Nick Capodice: And while natural rights aren't necessarily in the Constitution, they sure are in the Declaration of Independence.
Hannah McCarthy: We're talking about life, liberty, the pursuit [00:23:00] of happiness, not property.
Nick Capodice: And a bunch of other rights. In other documents written by these same men who wrote the Constitution.
Mackenzie Joy Brennan: If you want to look at some of the evidence from back then, they have things like the right to privacy, protections of brute creatures, protections of the mentally incompetent. I'm not paraphrasing, so please excuse the regressive language, but the right to conscientious objection, right to resist, um, freedom of information and inquiry, [00:23:30] prohibition of monopolies. All these things were written in terms of of conceptualizing natural rights, but they weren't enumerated because there are things that come from for them, a higher power. And please take all of this with a grain of salt that they were certainly not unimpeachable in terms of their morals. Um, there's a great Thomas Jefferson quote, which is always super funny, because Thomas Jefferson himself was very morally questionable. Sunlight is the best disinfectant [00:24:00] sort of idea. We should always talk about that. He's certainly far from a perfect person, but he has a great quote from the founding era that something like forcing a society to live under the laws of its predecessors is like forcing a man in his adulthood to wear a coat that fit him in his youth. And I think that speaks to the whole idea of originalism being unintended, and also to what the Constitution was supposed to do.

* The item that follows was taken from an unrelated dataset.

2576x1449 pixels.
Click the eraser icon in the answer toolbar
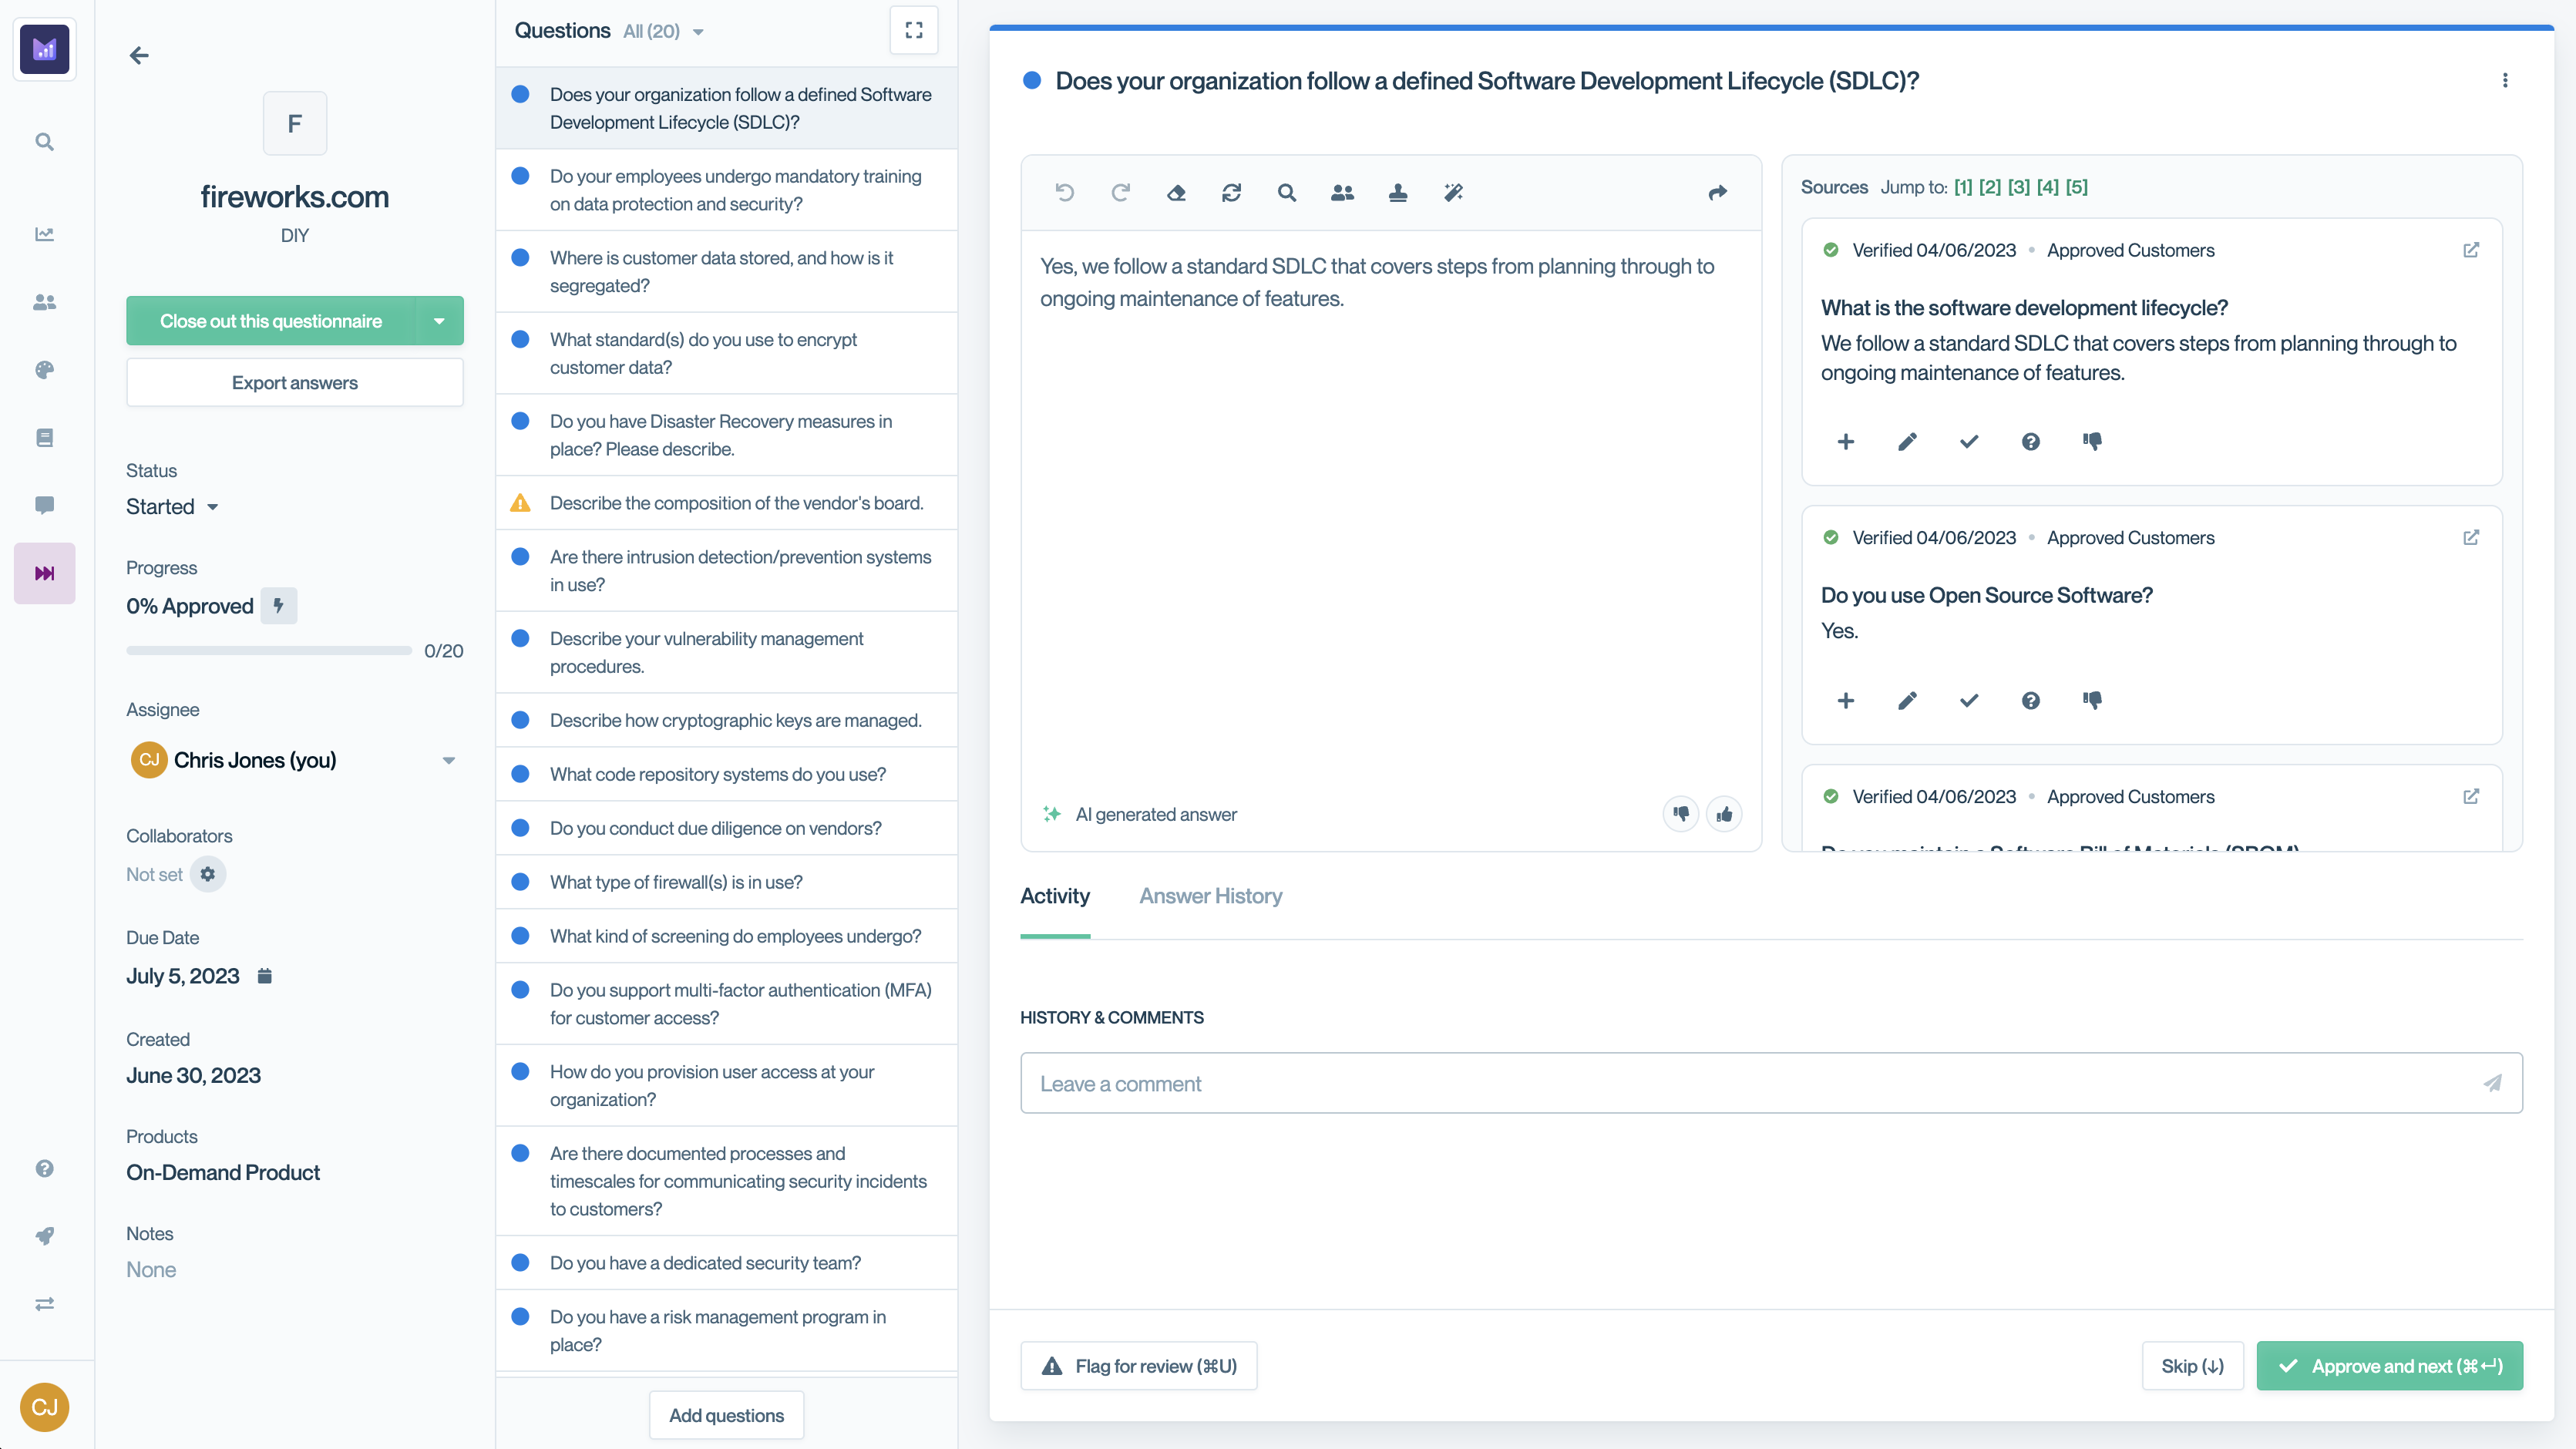[x=1176, y=193]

Hannah McCarthy: What does Mackenzie mean when she says [00:24:30] it's not what the Constitution was supposed to do?
Nick Capodice: Her argument, as best as I understand it, is that the Constitution was forged in debate and the Ninth Amendment, the myriad writings of the framers, the amendment process itself, including article five's never yet used method of having conventions in three fourths of the states to amend its words. These are all evidence that the people who wrote it knew things would change, [00:25:00] that they weren't predicting whether a police officer unlocking a cell phone would be a constitutional violation of privacy, and that originalists may be doing a disservice to the sometimes quite socially progressive beliefs of the framers.
Mackenzie Joy Brennan: And I think it's also brought a lot of criticism for the Constitution itself, because folks on the progressive side, if they don't know this history, are like, who the heck are these guys in the founding who own slaves, who didn't respect their wives, [00:25:30] who were all straight, white, property owning men, and they're not really seeing the nuance and the progressive options in the actual founding in our our government structure, because it's been co-opted by the originalist banner. Does that make sense?